It is occasionally observed that a large seismic event takes place in a region near a fault but away from an acting mining area, despite the negligible mining-induced stress change. The objective of this study is to propose a methodology to quantify the volume of highly stressed zones generated in a fracture network within a fault damage zone.
To achieve this, a large-scale discrete fracture network including millions of fractures was generated in the domain of 600 m × 300 m × 300 m. Simultaneously, 12 numerical models with structured or unstructured meshes are constructed on a similar scale whilst varying the zone edge length. Subsequently, equivalent full anisotropic compliance tensors are computed for each zone using the crack tensor theory. Stress analyses were then performed whilst applying reginal stresses σR to the model boundaries.
The analysis results indicated that the volume of zones with σmax > σR increases with a decrease in the zone edge length. The analyses further demonstrated that the volume of extremely stressed zones (σmax > 4σR) continues to increase and does not converge even with the model containing more than 15 million zones. However, it was revealed that by assigning a specific range, e.g. 1.3σR < σmax < 4σR, the volume of zones with the maximum stress in the range converges when reducing the zone volume to 3.0 m3, irrespective of the mesh discretization scheme.
Assuming that extremely stressed zones undergo failure before mining activity, quantifying the volume of the moderately stressed zones is more crucial for assessing the risk of severe seismic events. The methodology proposed enables us to quantify the volume of highly stressed zones in an extensive region with a given fracture network. This study would contribute to analysing the risk of large seismic events caused by inherent stress anomalies.

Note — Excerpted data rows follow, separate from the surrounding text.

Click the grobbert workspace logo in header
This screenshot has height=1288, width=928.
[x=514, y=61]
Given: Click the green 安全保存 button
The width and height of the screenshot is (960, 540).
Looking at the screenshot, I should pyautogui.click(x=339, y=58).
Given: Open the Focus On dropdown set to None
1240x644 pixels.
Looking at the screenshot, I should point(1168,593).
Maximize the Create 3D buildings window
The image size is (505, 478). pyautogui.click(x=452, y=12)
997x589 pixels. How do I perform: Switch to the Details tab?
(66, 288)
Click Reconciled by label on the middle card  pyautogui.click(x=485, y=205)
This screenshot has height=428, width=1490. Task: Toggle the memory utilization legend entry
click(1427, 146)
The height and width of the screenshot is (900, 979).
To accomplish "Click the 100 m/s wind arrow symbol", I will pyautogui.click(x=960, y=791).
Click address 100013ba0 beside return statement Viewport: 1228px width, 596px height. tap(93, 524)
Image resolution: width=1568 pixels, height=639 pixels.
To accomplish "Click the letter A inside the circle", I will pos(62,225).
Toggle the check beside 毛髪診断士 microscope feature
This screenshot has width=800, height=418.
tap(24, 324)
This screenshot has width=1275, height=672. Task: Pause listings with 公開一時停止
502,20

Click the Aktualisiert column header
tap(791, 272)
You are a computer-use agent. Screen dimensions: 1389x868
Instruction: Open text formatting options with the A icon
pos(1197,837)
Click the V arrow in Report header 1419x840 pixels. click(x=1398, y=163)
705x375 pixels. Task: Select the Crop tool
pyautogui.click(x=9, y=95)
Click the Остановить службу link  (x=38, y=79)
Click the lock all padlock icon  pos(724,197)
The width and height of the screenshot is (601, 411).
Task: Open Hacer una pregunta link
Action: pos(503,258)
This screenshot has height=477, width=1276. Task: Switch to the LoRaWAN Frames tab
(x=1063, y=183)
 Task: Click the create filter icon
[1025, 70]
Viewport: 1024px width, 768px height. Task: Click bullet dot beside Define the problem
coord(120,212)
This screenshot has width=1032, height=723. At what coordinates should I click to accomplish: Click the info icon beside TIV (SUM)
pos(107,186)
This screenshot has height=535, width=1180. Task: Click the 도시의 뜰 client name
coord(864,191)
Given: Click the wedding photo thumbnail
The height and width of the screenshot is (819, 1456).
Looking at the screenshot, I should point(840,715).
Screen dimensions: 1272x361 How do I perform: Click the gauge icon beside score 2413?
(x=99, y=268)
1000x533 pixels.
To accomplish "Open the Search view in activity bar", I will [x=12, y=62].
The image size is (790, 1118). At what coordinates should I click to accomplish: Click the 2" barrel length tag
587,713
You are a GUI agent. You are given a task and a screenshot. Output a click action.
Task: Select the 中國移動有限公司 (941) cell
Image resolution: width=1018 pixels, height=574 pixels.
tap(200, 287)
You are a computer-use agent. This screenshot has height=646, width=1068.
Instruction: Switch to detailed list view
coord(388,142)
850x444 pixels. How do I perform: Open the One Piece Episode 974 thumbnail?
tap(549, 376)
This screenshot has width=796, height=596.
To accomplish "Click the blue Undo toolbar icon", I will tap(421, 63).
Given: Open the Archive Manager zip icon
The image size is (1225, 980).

As mining depths have been increasing since the last century due to the depletion of shallow ore deposits, more challenging in-situ ground and stress conditions have been experienced in many deep underground mines. Such considerably adverse conditions are known to increase the risk of rockburst that involves the instantaneous release of strain energy as well as the ejection of rocks with high velocity from the surface of underground openings (Ortlepp, 2000). As such, rockburst can cause devastating damage to underground facilities and mining equipment, being a life-threatening phenomenon. It is hence indispensable to develop a methodology that enables a more accurate estimation of rockburst potential and its prediction.